TASK STATEMENT
Retype the line containing "Browse Our Templates → (406, 2152)" and each later line through the end of the listing, exactly as written, with no other lines.

++++++++++++++++++++

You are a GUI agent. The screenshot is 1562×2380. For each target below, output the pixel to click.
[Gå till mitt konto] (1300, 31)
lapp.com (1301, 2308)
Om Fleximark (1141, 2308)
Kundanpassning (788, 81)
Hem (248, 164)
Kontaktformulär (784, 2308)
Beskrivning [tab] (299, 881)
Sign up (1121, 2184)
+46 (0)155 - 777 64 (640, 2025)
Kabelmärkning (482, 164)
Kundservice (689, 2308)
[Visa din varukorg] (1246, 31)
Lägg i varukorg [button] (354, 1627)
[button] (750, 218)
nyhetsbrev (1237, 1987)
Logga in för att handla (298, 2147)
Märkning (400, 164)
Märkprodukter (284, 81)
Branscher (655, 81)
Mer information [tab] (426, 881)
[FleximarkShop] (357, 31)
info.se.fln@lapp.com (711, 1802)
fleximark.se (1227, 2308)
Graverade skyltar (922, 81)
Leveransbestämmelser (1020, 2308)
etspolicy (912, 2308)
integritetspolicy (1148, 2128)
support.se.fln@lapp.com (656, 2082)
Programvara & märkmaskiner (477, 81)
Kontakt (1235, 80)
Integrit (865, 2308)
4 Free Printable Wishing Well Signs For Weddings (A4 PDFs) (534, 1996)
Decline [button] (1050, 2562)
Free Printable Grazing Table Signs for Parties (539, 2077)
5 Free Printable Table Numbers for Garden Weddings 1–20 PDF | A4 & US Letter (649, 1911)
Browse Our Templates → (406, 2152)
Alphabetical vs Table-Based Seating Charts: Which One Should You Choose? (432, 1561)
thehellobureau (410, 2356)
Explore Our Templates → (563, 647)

++++++++++++++++++++

REPLY
Browse Our Templates → (406, 2152)
Alphabetical vs Table-Based Seating Charts: Which One Should You Choose? (432, 1561)
thehellobureau (410, 2356)
Explore Our Templates → (563, 647)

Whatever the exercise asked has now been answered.